• _YOUR OBJECTIVE_:
Leaving out every picture, quote the data below exactly as it appears.

=== Begin Enclosure ===

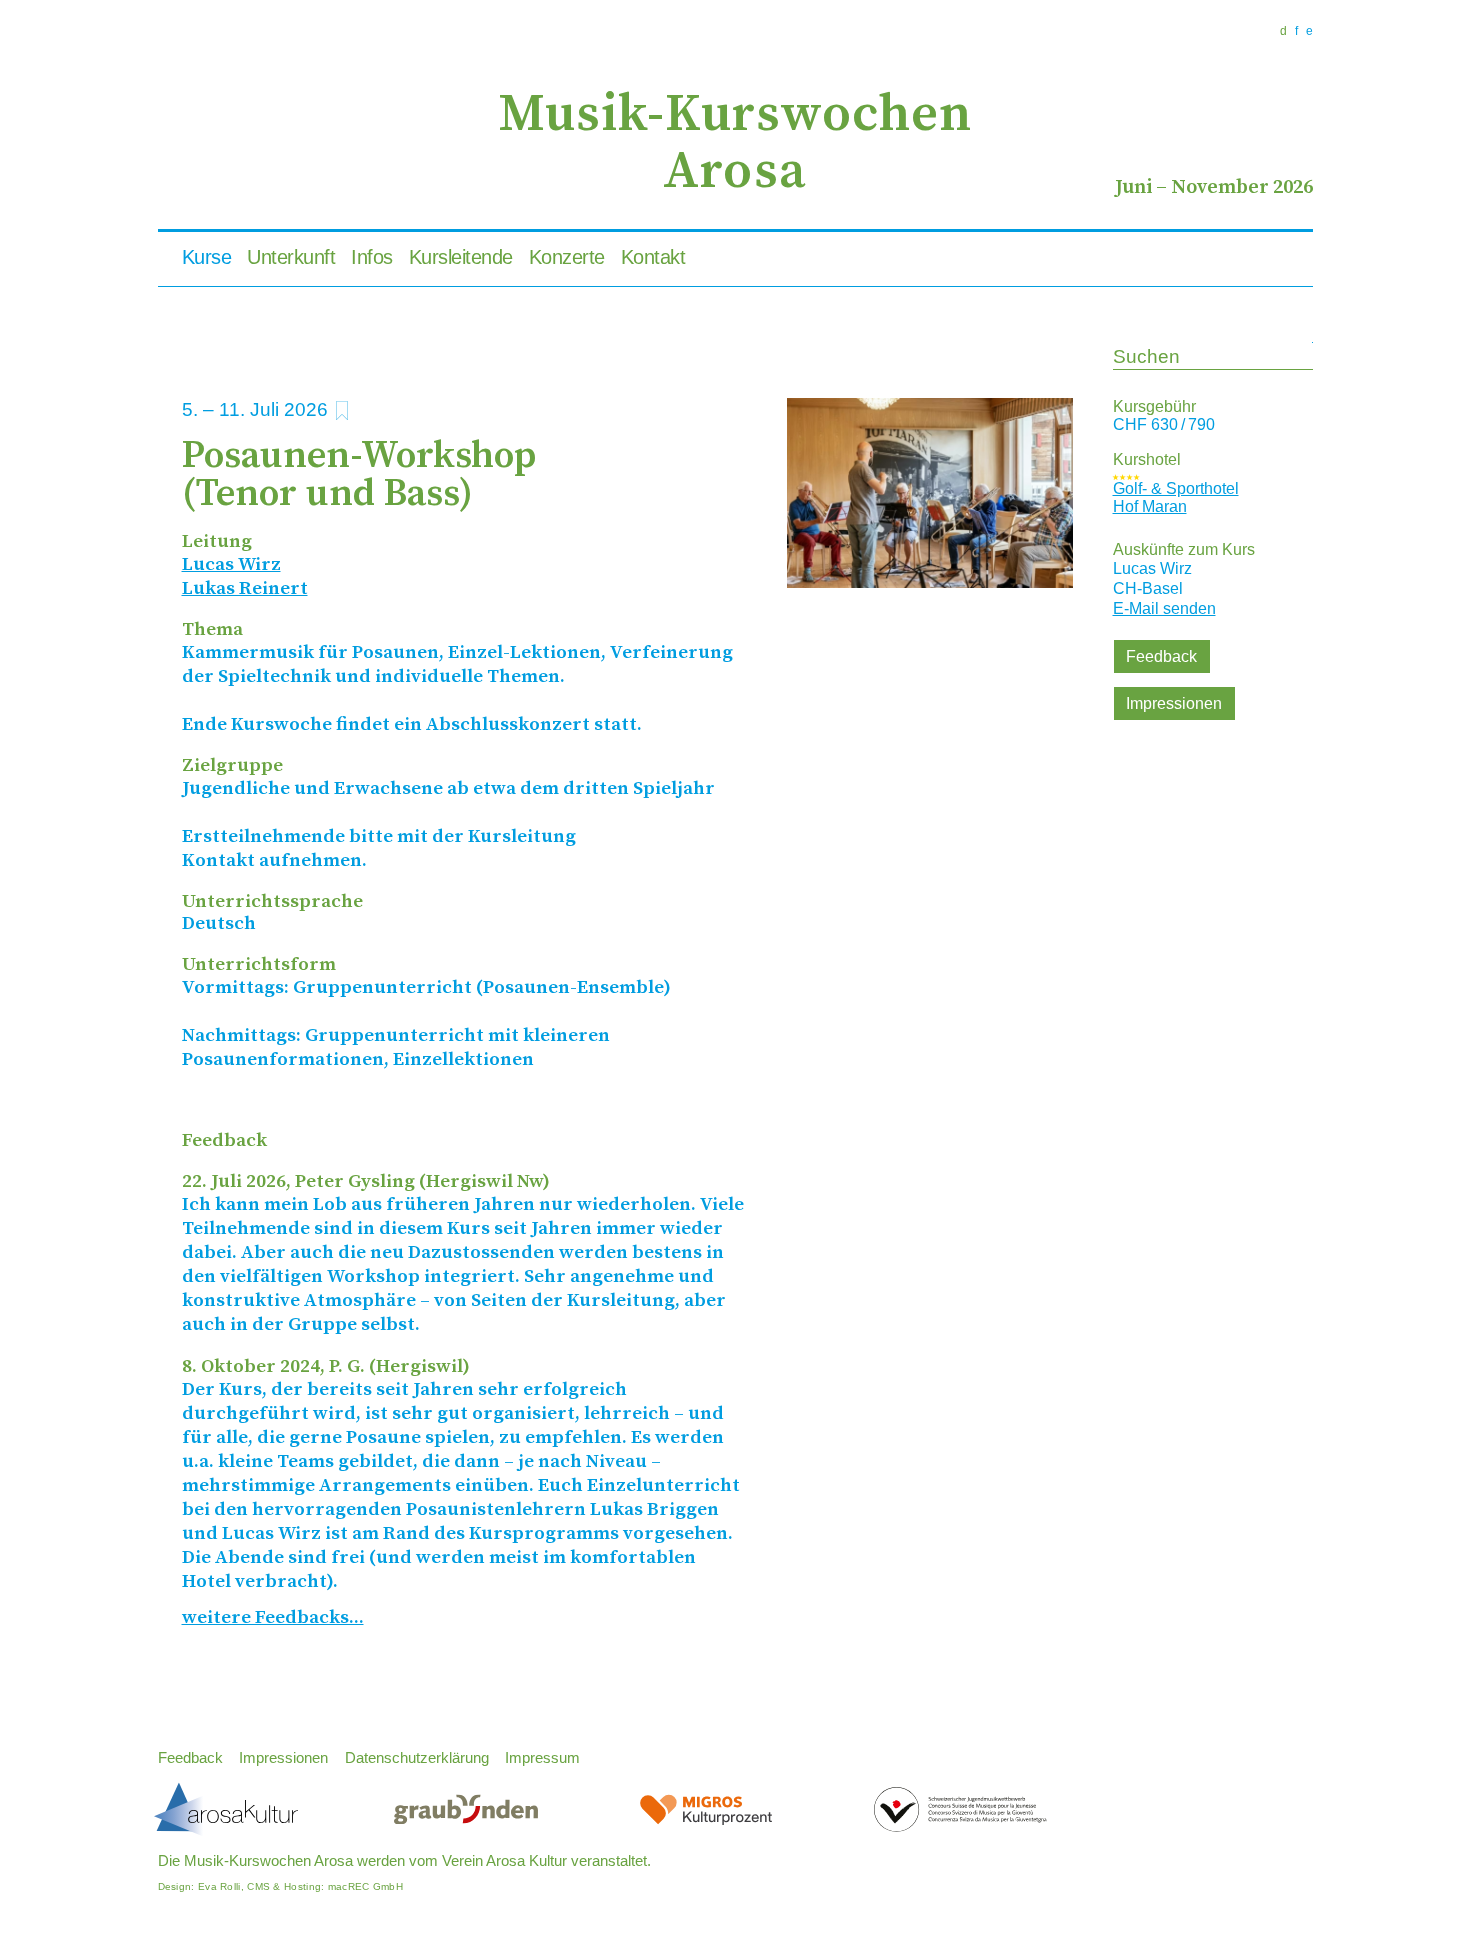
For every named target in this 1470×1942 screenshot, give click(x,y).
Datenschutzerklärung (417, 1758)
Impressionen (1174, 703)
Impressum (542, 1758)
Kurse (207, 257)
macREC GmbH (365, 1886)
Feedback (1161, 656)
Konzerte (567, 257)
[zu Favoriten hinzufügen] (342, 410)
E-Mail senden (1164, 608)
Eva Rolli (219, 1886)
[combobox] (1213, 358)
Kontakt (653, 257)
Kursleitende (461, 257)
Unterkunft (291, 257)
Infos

=== End Enclosure ===

• _EXERCISE OUTPUT_:
For every named target in this 1470×1942 screenshot, give click(x,y).
Datenschutzerklärung (417, 1758)
Impressionen (1174, 703)
Impressum (542, 1758)
Kurse (207, 257)
macREC GmbH (365, 1886)
Feedback (1161, 656)
Konzerte (567, 257)
[zu Favoriten hinzufügen] (342, 410)
E-Mail senden (1164, 608)
Eva Rolli (219, 1886)
[combobox] (1213, 358)
Kontakt (653, 257)
Kursleitende (461, 257)
Unterkunft (291, 257)
Infos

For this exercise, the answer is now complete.